Die angeblich entführten Kinder machten den mutmaßlichen Verschwörern um Heinrich Reuß große Sorgen. So geht es aus der 700-seitigen Anklageschrift der Bundesanwaltschaft hervor, die MDR Investigativ vorliegt. Die Kinder stehen im Mittelpunkt der QAnon-Verschwörungserzählung, der zufolge ein elitärer, satanischer und pädophiler Machtapparat, genannt "Deep State", im Geheimen eine diktatorische "Neue Weltordnung" anstreben soll.

Angeblich soll diese Elite versteckte Untergrund-Einrichtungen, sogenannte "Deep underground military bases", betreiben. Darin sollen Kinder rituell missbraucht und getötet werden. Aus ihren Körpern soll das angeblich verjüngende Elixier "Adrenochrom" gewonnen werden.

**DATENSÄTZE:**
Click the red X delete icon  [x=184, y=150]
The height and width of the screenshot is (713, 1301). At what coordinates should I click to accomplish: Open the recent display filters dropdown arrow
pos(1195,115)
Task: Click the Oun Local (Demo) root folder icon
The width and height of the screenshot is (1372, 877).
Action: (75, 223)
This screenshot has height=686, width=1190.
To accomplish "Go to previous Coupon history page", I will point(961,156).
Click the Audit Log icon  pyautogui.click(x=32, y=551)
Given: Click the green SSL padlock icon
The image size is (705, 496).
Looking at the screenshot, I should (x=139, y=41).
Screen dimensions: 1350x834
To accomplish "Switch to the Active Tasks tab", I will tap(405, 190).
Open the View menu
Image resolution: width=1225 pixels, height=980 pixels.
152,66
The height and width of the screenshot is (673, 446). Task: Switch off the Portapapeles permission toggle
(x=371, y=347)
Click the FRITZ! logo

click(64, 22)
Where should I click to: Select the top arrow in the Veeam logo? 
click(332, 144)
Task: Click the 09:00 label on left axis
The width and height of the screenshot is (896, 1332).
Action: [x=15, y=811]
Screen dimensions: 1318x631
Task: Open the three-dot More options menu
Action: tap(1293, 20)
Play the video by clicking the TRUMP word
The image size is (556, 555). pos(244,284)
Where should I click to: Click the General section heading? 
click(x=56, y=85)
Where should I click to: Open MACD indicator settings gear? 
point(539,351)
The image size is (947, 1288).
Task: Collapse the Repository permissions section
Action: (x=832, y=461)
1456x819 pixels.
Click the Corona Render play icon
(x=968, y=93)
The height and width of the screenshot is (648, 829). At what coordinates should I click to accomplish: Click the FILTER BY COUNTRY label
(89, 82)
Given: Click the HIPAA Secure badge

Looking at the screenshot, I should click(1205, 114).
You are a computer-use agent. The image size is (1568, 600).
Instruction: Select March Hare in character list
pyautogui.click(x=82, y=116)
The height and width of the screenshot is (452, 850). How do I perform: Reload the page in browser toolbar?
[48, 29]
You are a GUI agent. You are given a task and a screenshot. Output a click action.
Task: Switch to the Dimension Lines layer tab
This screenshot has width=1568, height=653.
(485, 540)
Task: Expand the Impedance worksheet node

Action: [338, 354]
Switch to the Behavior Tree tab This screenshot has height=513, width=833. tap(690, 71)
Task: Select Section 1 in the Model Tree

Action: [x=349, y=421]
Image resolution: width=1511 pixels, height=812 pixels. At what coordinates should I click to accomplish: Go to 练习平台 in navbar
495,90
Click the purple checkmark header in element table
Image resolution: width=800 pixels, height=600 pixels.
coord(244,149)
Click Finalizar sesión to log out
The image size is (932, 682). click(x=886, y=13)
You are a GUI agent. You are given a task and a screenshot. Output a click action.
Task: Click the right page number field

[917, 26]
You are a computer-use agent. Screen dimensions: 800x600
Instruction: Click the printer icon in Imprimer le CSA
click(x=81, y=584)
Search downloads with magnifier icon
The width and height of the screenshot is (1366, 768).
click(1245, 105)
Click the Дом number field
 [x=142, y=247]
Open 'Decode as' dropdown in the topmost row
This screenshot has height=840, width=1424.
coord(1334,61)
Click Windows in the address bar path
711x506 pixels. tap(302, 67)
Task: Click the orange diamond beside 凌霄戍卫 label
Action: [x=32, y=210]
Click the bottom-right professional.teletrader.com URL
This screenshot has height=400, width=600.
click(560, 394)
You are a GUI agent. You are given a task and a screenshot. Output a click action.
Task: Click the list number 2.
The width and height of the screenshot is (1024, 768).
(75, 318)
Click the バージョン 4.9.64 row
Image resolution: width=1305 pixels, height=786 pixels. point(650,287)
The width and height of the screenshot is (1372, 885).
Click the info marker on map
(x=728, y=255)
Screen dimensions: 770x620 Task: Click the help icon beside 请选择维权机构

**AUFGABE 1:**
Welchen Umfang hat laut dem Text über die Verschwörer um Heinrich Reuß die Anklageschrift der Bundesanwaltschaft?
**AUFGABE 2:**
Schreibe den Text über die QAnon-Erzählung und die Gruppe um Heinrich Reuß weiter, im Anschluss an seinen letzten Satz.

**LÖSUNG 1:**
Sie umfasst 700 Seiten.

**LÖSUNG 2:**
Reuß und die anderen Angeklagten waren laut Bundesanwaltschaft fest von der Richtigkeit dieser Behauptungen überzeugt. Die QAnon-Erzählung war tief in ihrem Denken und Tun verankert und prägte die Putsch-Pläne maßgeblich. Einige der Angeklagten führten den QAnon-Wahlspruch in ihren Social-Media-Profilen, andere posteten Audio-Dateien mit Titeln wie "Der Q-Plan" oder diskutierten - so wie Reuß - intensiv in Chats über das QAnon-Thema.

Je katastrophaler für viele die eigene Lebenssituation ist, desto mehr bieten solche Verschwörungsnarrative vermeintliche Erklärungen an, die dann sehr schnell auf fruchtbaren Boden fallen.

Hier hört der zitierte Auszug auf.